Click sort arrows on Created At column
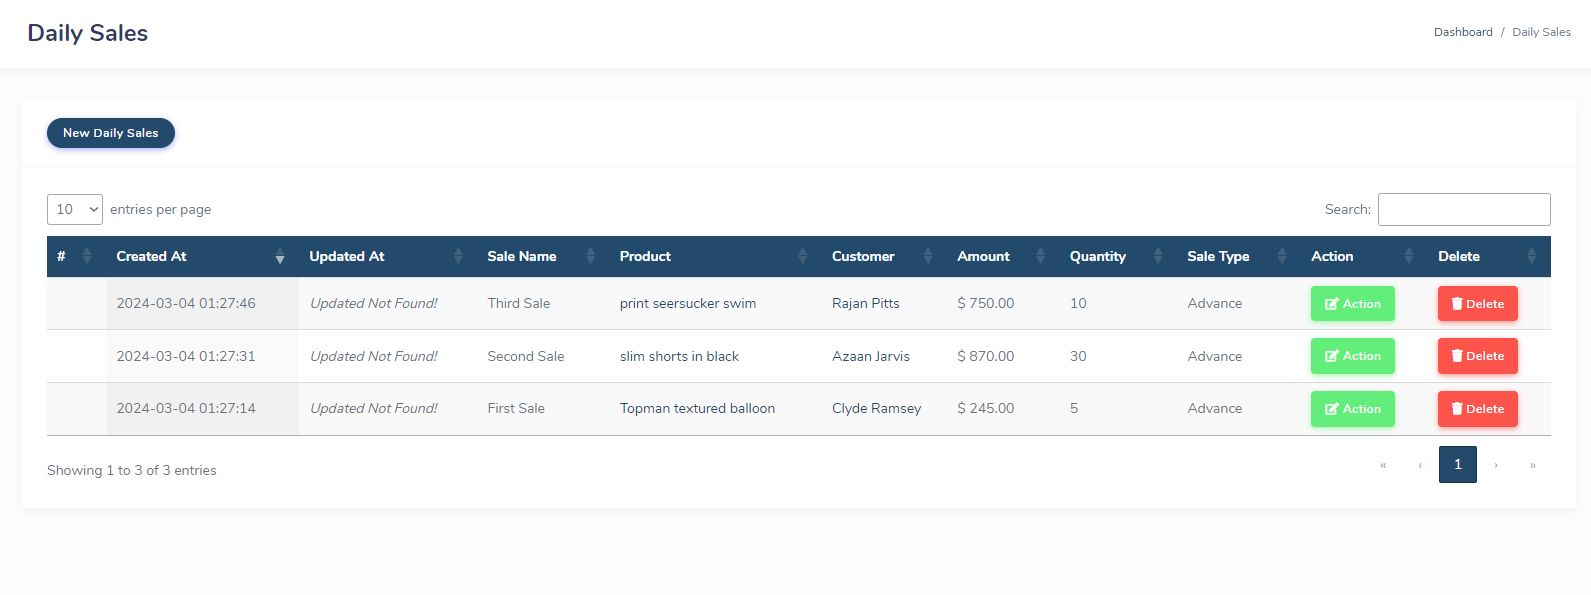This screenshot has width=1591, height=595. [280, 256]
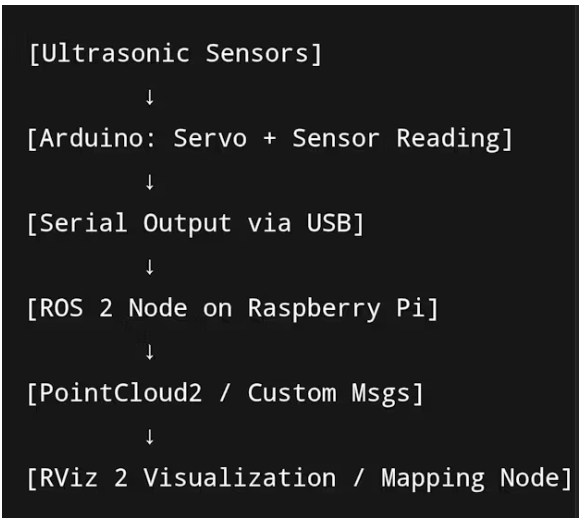
Task: Click the text RViz 2
Action: click(83, 478)
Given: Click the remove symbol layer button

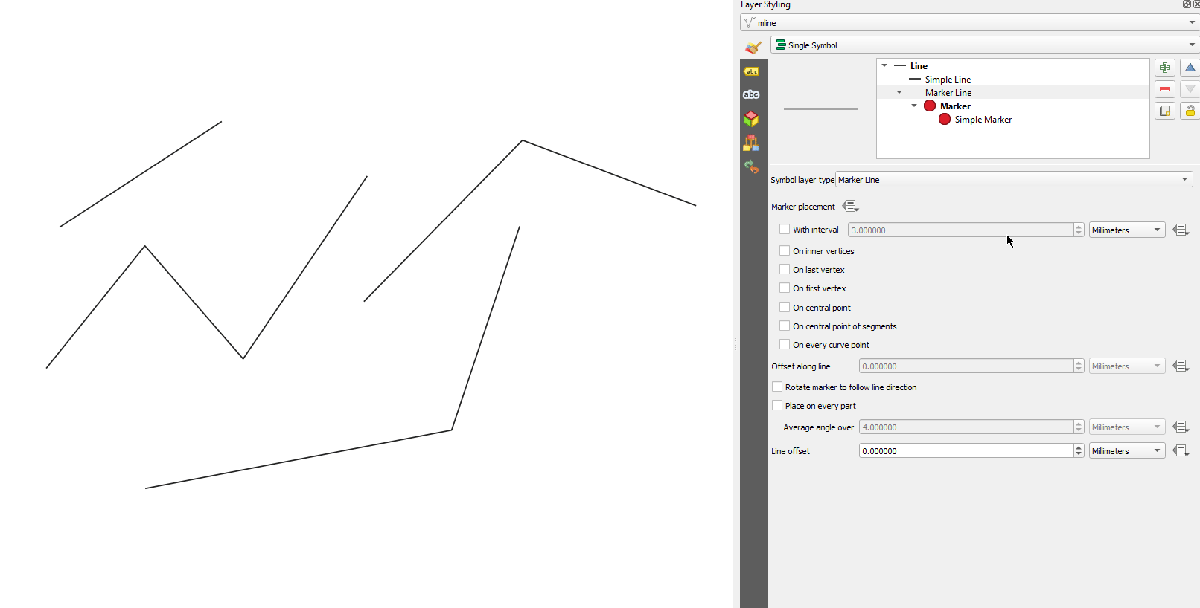Looking at the screenshot, I should pos(1165,90).
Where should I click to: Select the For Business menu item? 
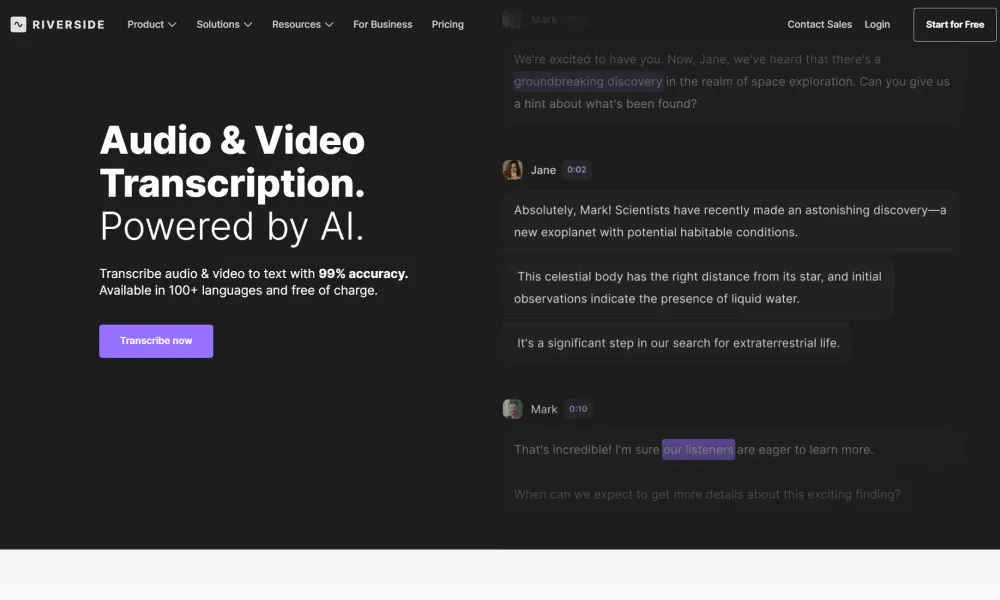pos(382,24)
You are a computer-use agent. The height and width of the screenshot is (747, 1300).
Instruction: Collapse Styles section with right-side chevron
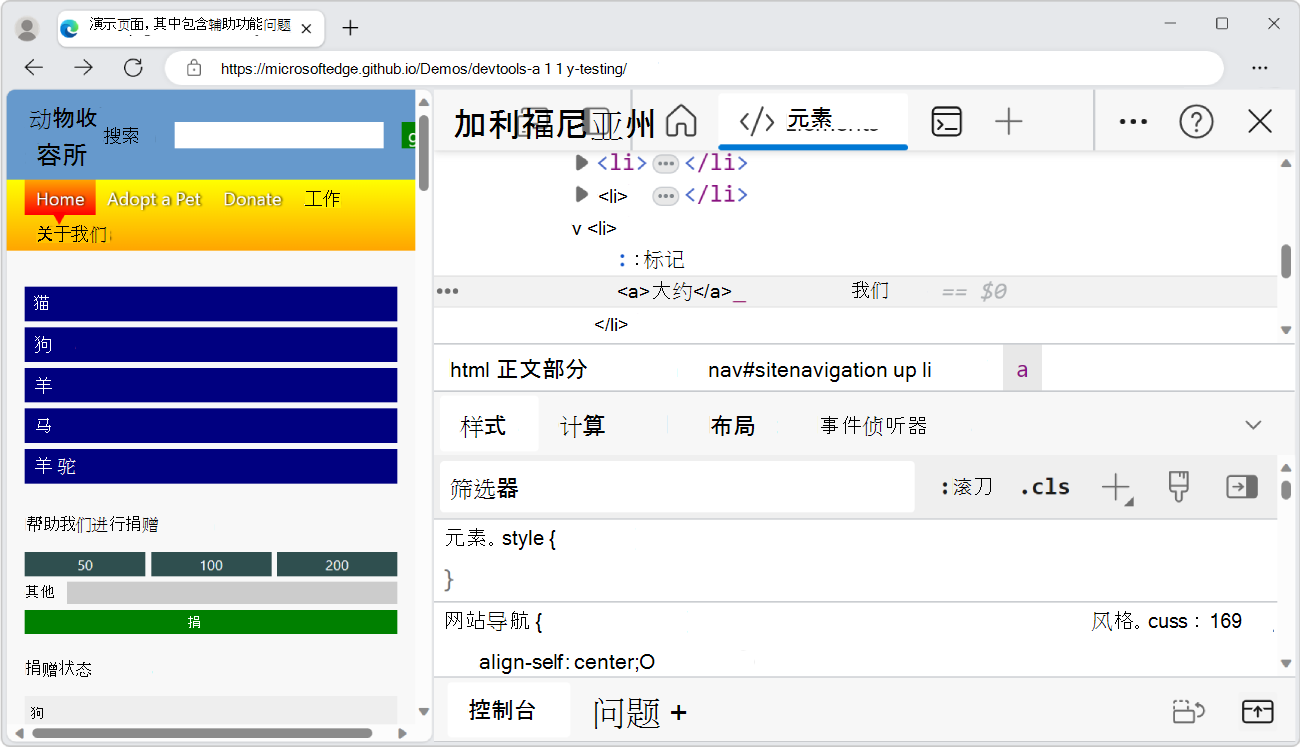(x=1253, y=424)
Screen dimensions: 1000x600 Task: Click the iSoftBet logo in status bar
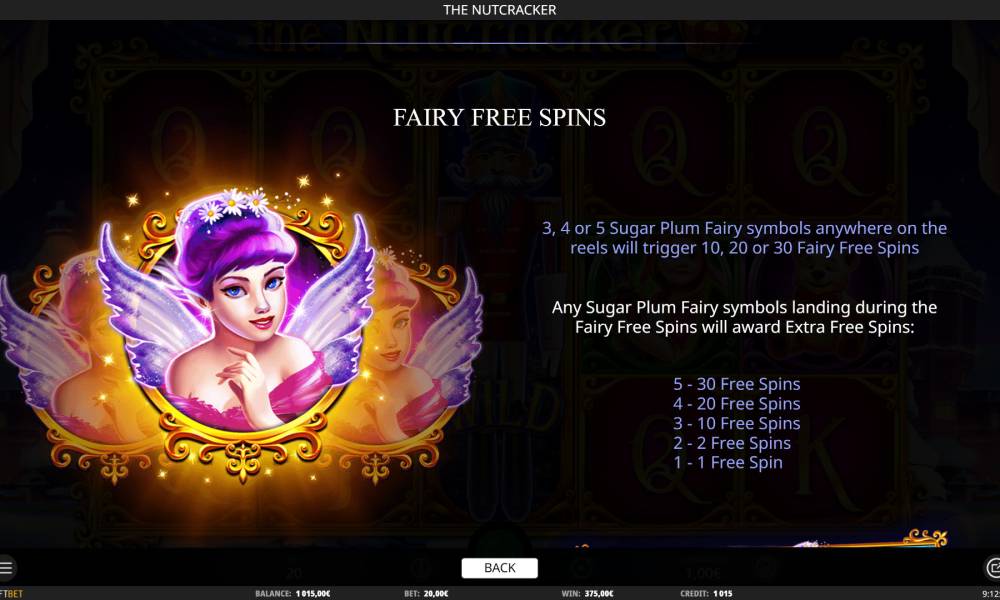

Exercise instructions -> The records are to be returned verbatim. Skip any picture they contain.

Your response ->
Click sort arrows on Created At column
This screenshot has width=1591, height=595. [280, 256]
Task: Click the text RViz 2
Action: click(83, 478)
Given: Click the remove symbol layer button

Looking at the screenshot, I should pos(1165,90).
Where should I click to: Select the For Business menu item? 
pos(382,24)
You are a computer-use agent. The height and width of the screenshot is (747, 1300).
Instruction: Collapse Styles section with right-side chevron
(x=1253, y=424)
Screen dimensions: 1000x600 Task: Click the iSoftBet logo in status bar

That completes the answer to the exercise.